I’m the God of this city.

That was not exactly the comfort from the Lord that I was originally looking for, but the more I thought about it, the more it began to dawn on me that the God at home is the same God here with me in Quito. The same God that holds my family at home is the same God that holds me here in Ecuador.

Don’t get me wrong, adjusting to living in another country is hard. I am very homesick. I am very anxious. I am grieving so many things. BUT I am also overflowing with joy. I am content. I am really, really thankful to be here.

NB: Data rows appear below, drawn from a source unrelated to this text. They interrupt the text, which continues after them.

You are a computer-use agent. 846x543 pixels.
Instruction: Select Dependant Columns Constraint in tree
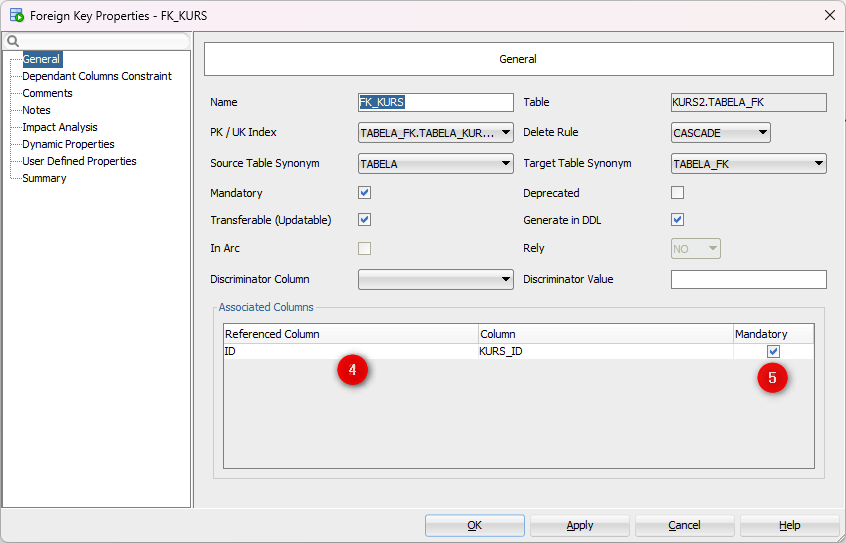[97, 76]
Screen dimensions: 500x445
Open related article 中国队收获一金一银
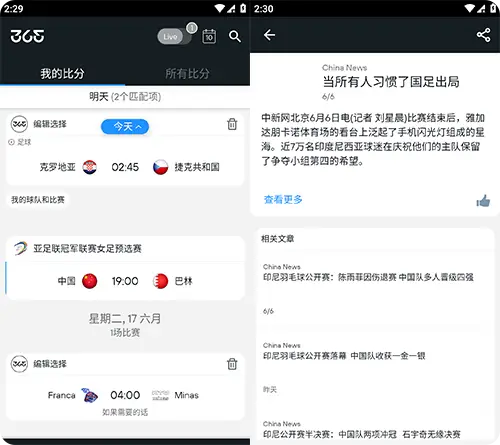(344, 356)
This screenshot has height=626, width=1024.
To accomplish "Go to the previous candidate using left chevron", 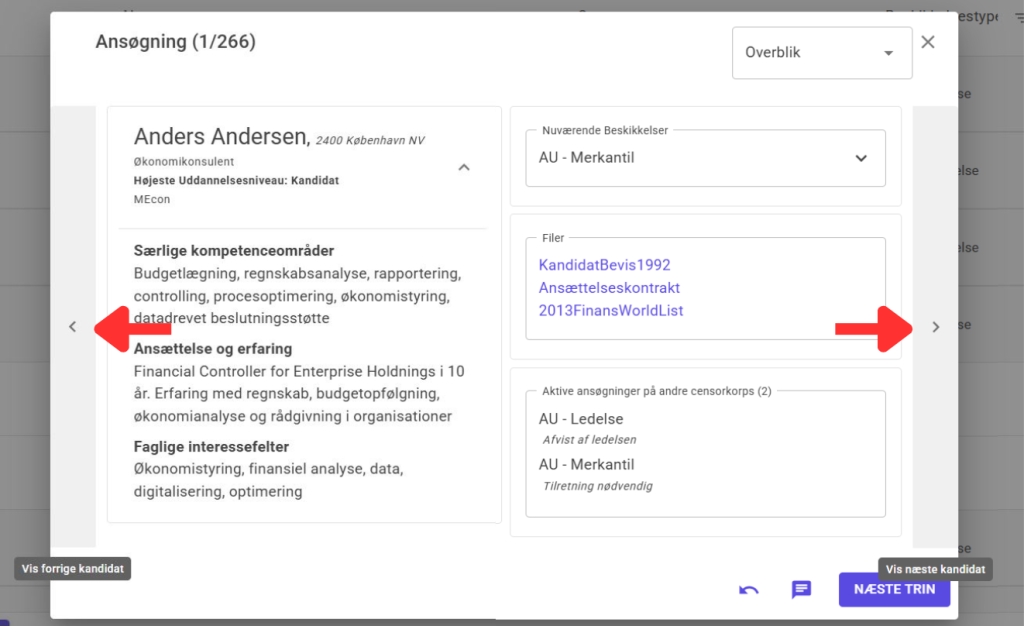I will coord(72,327).
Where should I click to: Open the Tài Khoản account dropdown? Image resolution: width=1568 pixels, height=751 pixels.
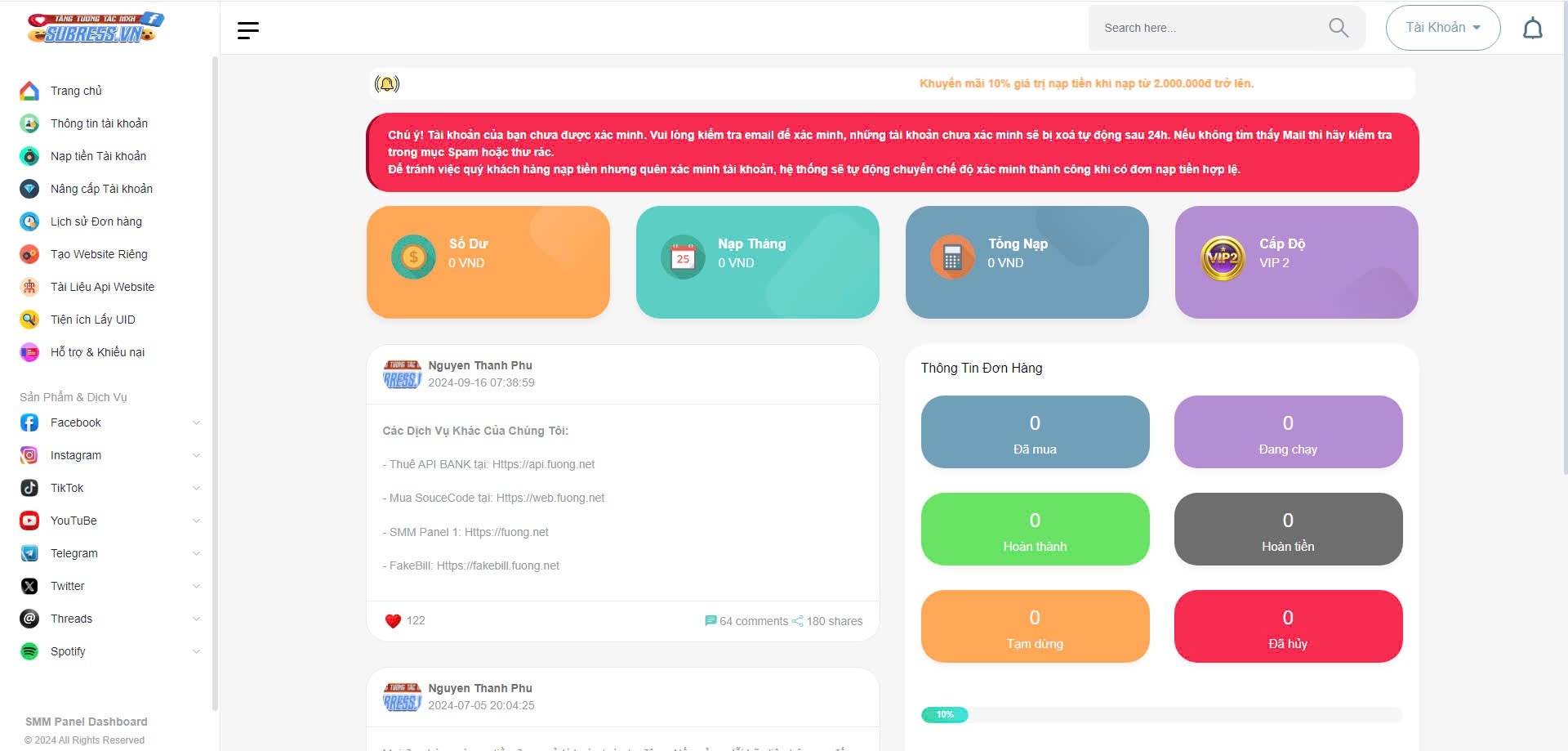(1442, 28)
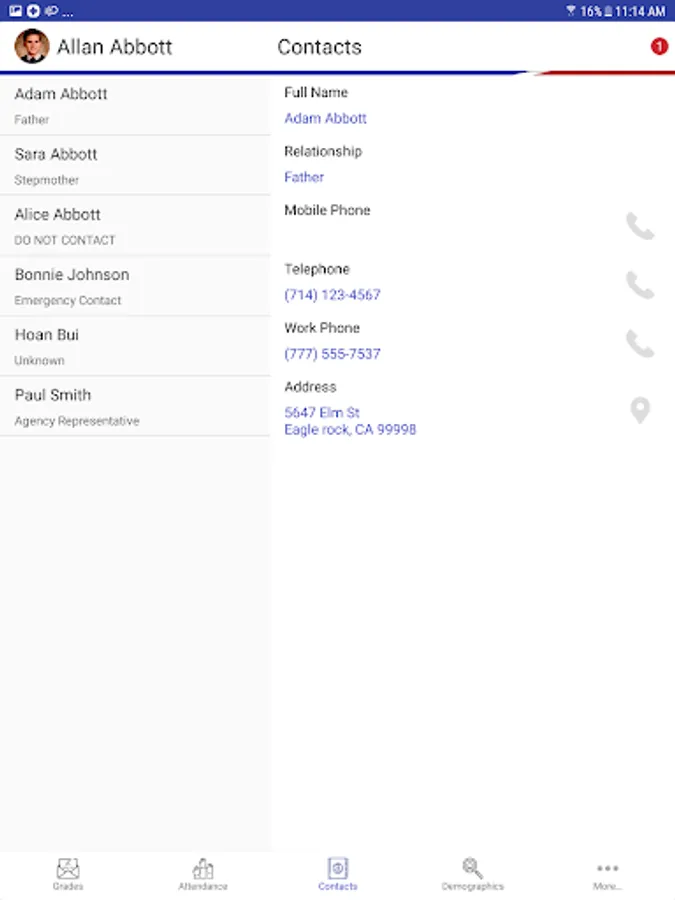Screen dimensions: 675x900
Task: Switch to the Attendance tab
Action: pyautogui.click(x=203, y=874)
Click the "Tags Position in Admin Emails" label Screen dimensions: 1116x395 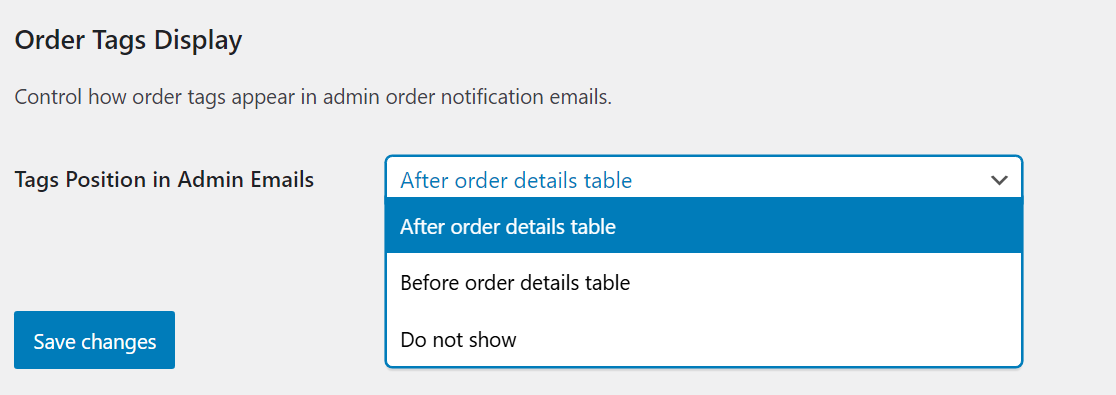[x=164, y=180]
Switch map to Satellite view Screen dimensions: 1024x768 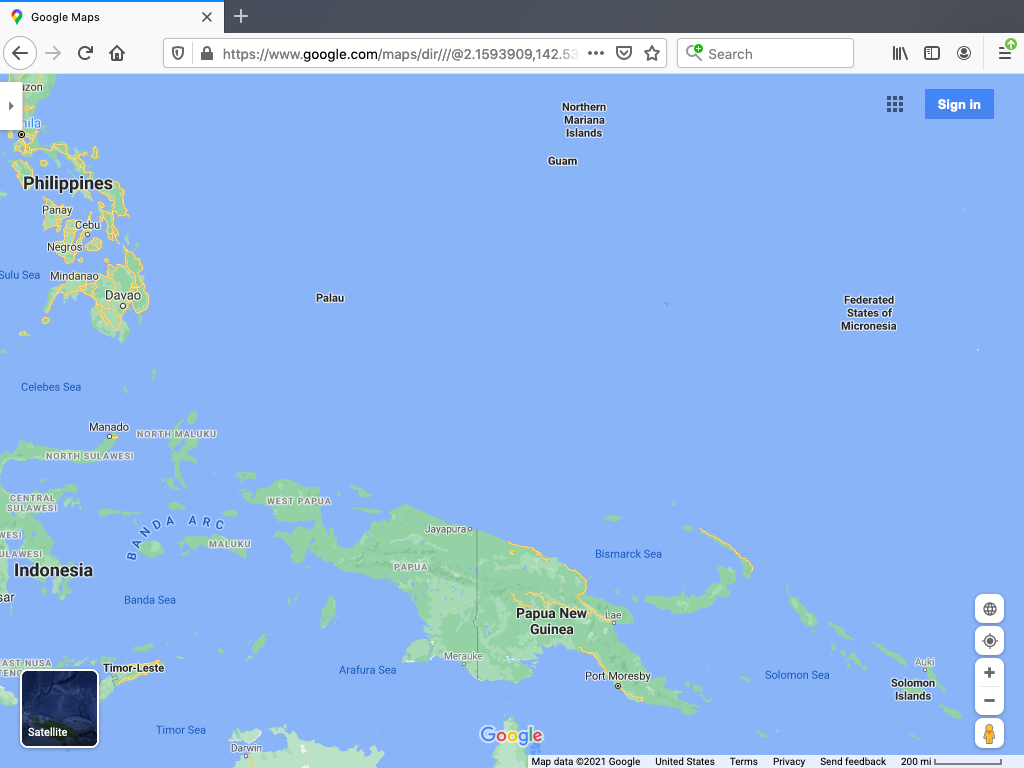click(x=60, y=709)
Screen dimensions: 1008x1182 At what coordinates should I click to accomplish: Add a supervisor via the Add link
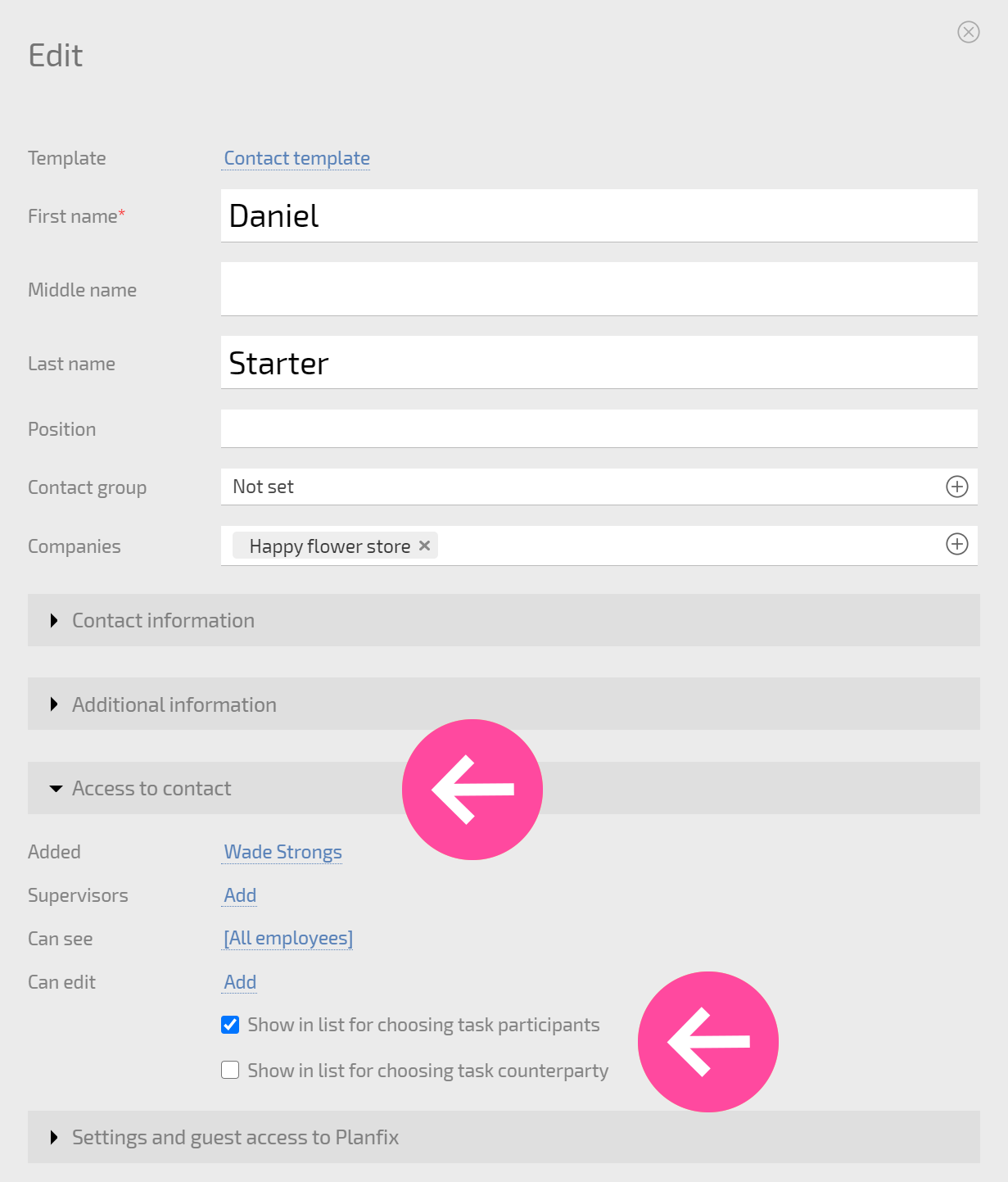[x=241, y=895]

There will be another blog coming soon about everything we have been doing here, but tonight I just wanted to share my heart, so thanks for reading 🙂

Also, I am SO SORRY for not blogging sooner. Right now I have zero access to the internet so it has been a little crazy trying to figure out how to blog. I am actually typing them offline and then using my squad leader’s laptop to post them. I am hoping for more consistency in the near future, but for now we just have to work with what we’ve got! Welcome to the world race.

Love from Quito!

7 responses to “God of this City”

  1. You’ll be great! Trust in the Lord and trust your team, they are there for you. We will keep praying! Love you

  2. So good to hear from you!! God is so so good…. and He is so so faithful! Praying for you and your heart and all y’all!!
    xoxo

  3. Being on another continent hasn’t changed your ability to communicate with the written word. That is beautifully done.
    He’s all you need right now, along with your squad. You’ll be equipped as you need.
    We love you and are proud of you all.
    Joan and Keith

  4. OOF THIS IS GOOD!!!! thanks God for being constant everywhere all the time!! love you a zillion abby!!

  5. Abby, I love and am so proud of you! You have the biggest heart and Im praying for you and your team and for all the things! You are truly the spark that God created you to be! Keep lighting those fires! But remember, even when you feel like only a spark, sparks start wildfires! Cant wait to hear more from you!